You also can buy ‘Make trade fair’ T-shirts from Oxfam shops from $25 to show your support for Fairtrade.

04.Power to the consumer

 

How else can I help?

man in a cafeFrom dressing your toddler in Fairtrade cottonwear to catching up with friends over cappuccino in a Fairtrade café, there are many things you can do to support the growing desire to give disadvantaged producers a fair go.

One of the ideas suggested by the Fair Trade Association of Australia and New Zealand (FTAANZ) is to organise Fair Trade Communities at work, in schools or in churches. Participants work with FTAANZ to meet a set of corporate and social goals and to raise awareness of fair trade in the particular community. An example would be introducing Fairtrade coffee in your workplace or holding a Fairtrade fete at a church fundraising.
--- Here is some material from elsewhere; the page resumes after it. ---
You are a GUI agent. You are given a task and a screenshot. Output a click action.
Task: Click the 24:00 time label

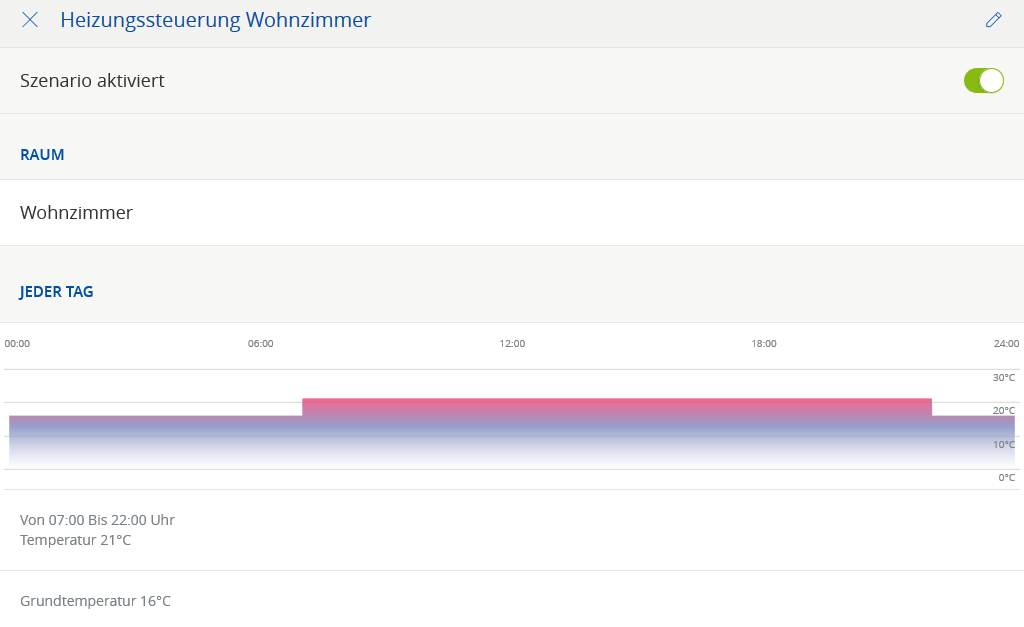(1006, 343)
You can also lend your support by participating in awareness campaigns during Fairtrade fortnight each year in May.

Growing support

Fairtrade pamphletsThe good news is that many Australians have shown support for Fairtrade since FTAANZ was established in 2003. The sales for Fairtrade-labelled products skyrocketed to $6.8 million in 2006, with the total tipped to reach over 10 million by the end of this calendar year. The number of licensees also grew from six to 70 over the period of three years.

Coffee is the major driver behind the growth, accounting for 75% of the sales, followed by chocolate, tea and sports balls.

Fairtrade controversy

In April 2007, two Melbourne academics accused Oxfam Australia of misleading the public by claiming Fairtrade coffee helped alleviate poverty for farmers in the developing world.

The pair lodged a formal complaint to the Australian Competition and Consumer Commission (ACCC), referring to alleged reports that Peruvian coffee workers were paid less than the minimum wage required under Fairtrade requirements, and thus didn’t qualify to be labelled as Fairtrade. The ACCC dismissed the claim, concluding the allegation relied on evidence which “may be subject to different interpretations”.

In response to media coverage at the time, the Chairperson of Fairtrade Labelling Australia and New Zealand, Diana Gibson, said in a public statement that while breaches of standards are minimal, they’re more likely to occur where farmers can only sell part of their crops through the Fairtrade system (often only between 10 and 15%) and are left to rely on the free market to sell the rest.

FTAANZ executive officer Neil Bowker told CHOICE that the situation has been investigated and rectified since the incident.